= Chrystal Sparrow =

Musqueam Coast Salish artist

Chrystal Sparrow (born 1983) is a traditional and contemporary Musqueam Coast Salish artist living in Vancouver, British Columbia, Canada.

== Biography ==
Sparrow comes from a family of Coast Salish artists, weavers, and carvers. She is a visual artist and a third-generation carver, having been traditionally mentored by her late father, master carver Irving Sparrow. She is also a fourth-generation fisherwoman.

== Art Practice ==
Sparrow sees Coast Salish art as a language, learned through "designing, and experimenting in new mediums." Intergenerational learning, and the ways of knowing inherent in the land that is Musqueam's traditional and unceded territory, are intimately connected in Sparrow's practice. Her designs are distinctly feminine, with an emphasis on simplicity and elegance. In addition to painting and carving, for which she uses acrylics and both red and yellow cedar, she has also worked with jewelry and weaving. She is currently looking to abstraction, beadwork, and colour elements that draw from her Cree and Shuswap heritage.

In 2018, Sparrow became the inaugural artist-in-residence at A Frame Activation: Musqueam, Squamish and Tsleil-Waututh Cultural Residency at Second Beach. Through her residency, she established a space for learning, conversation, and creating relationships. With a focus on building community and healing, she also used the space to invite elders and women from the Downtown Eastside Women's Centre (where she has worked as a cultural programmer) to create art and share a meal together.

Her public projects include a welcome post carved in 2019 as part of a project initiated by the Vancouver School Board (VSB). Sparrow worked alongside William Dan, who is also a member of the Musqueam Indian Band, as well as James Harry and his father Xwalacktun, who are members of the Squamish First Nation. The artists carved three posts that were erected outside the VSB's district office and Britannia Secondary School. The feminine figure in Sparrow's post wears a cedar hat and cloak and is surrounded by imagery relating to orca and salmon, speaking to Sparrow's identity as a female carver as well as her family's connection to fishing.

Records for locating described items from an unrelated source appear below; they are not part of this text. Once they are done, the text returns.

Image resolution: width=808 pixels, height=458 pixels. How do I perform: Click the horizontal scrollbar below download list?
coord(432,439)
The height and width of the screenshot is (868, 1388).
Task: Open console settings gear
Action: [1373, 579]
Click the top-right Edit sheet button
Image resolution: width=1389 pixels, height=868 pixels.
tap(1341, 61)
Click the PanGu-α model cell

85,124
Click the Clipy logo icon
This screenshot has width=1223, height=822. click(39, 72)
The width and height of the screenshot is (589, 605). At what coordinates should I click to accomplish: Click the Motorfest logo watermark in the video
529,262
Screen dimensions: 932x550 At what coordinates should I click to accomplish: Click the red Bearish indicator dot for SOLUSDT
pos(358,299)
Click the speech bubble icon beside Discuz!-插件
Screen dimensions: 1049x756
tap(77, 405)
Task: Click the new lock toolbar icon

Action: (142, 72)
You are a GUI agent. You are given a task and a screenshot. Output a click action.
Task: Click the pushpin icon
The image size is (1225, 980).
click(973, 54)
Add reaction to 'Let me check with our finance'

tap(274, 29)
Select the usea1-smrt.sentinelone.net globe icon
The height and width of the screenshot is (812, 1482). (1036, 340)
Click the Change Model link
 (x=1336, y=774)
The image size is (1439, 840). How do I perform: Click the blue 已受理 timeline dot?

Sparrow's most recent work, Indigenous Matriarchs, was presented on a billboard at Arbutus St. and West 12th Avenue as part of Platforms: We Are Here, Live, a series of twenty-three public art projects commissioning xʷməθkʷəy̓əm (Musqueam), sḵwx̱wú7mesh (Squamish), and səlilwətaɬ (Tsleil-Waututh) artists. Indigenous Matriarchs is a multimedia work honouring Sparrow's "Coast Salish and Cree matriarchal lineage." Other works by Sparrow include a house post for In the Presence of Ancestors, a project curated by Coast Salish artist Tasha Faye Evans, which will see five posts raised in ceremony along Port Moody's Shoreline trail by June 21, 2023. In 2017, Sparrow carved a 7' by 3' red cedar panel commissioned by Starbucks Canada, #150plus wishes, in collaboration with the Broadway Youth Center, and in 2016, she completed a 7' by 3' red cedar panel for the City Council Chambers at Vancouver City Hall. Her work can also be seen at B.C. Children's Hospital, the leləm̓ Community Centre at the University of British Columbia, and at other locations across the city.

Sparrow began a diploma program in Expressive Art Therapy at the Vancouver School of Healing Arts in 2018, and is currently pursuing her M.A. in Expressive Arts Therapy at the European Graduate School in Switzerland. Her younger brother, Christopher Sparrow, is also a carver.